**INSTRUCTIONS FOR THE TASK**:
Find every line containing the word "will" in the records below; report only how many there are.

*-*-*

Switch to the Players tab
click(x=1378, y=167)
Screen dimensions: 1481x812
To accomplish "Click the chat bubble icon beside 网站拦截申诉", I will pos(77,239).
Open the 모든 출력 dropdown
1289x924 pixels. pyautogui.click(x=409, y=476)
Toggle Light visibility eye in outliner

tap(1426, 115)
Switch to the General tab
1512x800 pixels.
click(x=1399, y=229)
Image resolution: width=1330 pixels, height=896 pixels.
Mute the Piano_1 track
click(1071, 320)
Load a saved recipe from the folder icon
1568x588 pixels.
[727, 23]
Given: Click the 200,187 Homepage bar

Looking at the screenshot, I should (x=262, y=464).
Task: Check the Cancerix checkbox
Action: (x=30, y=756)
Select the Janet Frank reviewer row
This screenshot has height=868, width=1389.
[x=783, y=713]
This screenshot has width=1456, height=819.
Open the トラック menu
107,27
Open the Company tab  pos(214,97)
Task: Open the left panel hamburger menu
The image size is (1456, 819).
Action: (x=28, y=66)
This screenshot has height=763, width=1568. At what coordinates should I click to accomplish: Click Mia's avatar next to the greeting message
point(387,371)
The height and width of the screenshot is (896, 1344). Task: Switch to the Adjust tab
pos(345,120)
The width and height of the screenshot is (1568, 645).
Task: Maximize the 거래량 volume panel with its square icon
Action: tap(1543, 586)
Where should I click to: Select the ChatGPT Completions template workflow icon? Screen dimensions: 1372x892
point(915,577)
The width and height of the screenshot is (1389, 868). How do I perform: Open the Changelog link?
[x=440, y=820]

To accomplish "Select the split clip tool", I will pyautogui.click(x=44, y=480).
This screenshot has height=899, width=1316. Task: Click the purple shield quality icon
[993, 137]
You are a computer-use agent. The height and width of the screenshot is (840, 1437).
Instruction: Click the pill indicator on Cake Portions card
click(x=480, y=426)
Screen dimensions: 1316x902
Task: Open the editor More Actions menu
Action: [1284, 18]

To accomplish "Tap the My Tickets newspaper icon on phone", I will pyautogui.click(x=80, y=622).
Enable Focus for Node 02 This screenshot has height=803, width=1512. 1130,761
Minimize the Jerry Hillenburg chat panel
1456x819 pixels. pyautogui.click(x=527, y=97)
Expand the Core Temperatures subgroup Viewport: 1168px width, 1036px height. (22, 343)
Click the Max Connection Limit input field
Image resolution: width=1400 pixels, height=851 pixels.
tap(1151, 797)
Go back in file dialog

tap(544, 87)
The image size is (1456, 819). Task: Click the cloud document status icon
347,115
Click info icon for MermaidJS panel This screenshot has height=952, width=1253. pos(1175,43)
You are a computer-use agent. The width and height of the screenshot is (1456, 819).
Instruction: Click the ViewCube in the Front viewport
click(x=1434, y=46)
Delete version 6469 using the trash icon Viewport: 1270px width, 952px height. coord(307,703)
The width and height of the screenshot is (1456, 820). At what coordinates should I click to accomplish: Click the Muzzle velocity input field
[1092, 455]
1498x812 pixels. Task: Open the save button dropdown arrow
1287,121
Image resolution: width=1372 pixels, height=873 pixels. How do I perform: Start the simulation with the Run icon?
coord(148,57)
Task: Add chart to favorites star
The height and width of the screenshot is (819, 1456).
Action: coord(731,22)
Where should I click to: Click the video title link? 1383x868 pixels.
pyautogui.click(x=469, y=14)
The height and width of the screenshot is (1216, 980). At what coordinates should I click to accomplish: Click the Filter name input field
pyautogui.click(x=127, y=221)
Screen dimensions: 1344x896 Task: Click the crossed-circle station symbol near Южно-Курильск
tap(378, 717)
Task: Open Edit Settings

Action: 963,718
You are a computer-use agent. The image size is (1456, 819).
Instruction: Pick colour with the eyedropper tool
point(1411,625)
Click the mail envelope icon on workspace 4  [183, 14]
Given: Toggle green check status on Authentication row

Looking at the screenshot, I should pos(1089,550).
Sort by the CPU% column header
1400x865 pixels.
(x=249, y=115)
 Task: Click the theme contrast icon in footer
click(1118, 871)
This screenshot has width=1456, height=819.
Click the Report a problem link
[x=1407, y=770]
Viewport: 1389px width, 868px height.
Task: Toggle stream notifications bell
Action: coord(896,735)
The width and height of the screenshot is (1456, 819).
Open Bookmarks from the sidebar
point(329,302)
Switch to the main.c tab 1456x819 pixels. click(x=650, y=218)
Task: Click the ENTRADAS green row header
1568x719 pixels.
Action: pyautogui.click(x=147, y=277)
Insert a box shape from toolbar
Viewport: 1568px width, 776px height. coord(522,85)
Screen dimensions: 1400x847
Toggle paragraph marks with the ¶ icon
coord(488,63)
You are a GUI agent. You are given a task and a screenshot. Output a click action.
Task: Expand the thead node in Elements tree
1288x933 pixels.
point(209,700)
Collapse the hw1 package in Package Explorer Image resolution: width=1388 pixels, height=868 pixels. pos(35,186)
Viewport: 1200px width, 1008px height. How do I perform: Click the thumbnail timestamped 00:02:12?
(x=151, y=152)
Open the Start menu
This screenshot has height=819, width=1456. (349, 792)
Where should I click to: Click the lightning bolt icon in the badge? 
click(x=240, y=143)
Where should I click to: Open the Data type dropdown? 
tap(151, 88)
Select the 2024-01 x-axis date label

*-*-*

**SOLUTION TO THIS TASK**:
3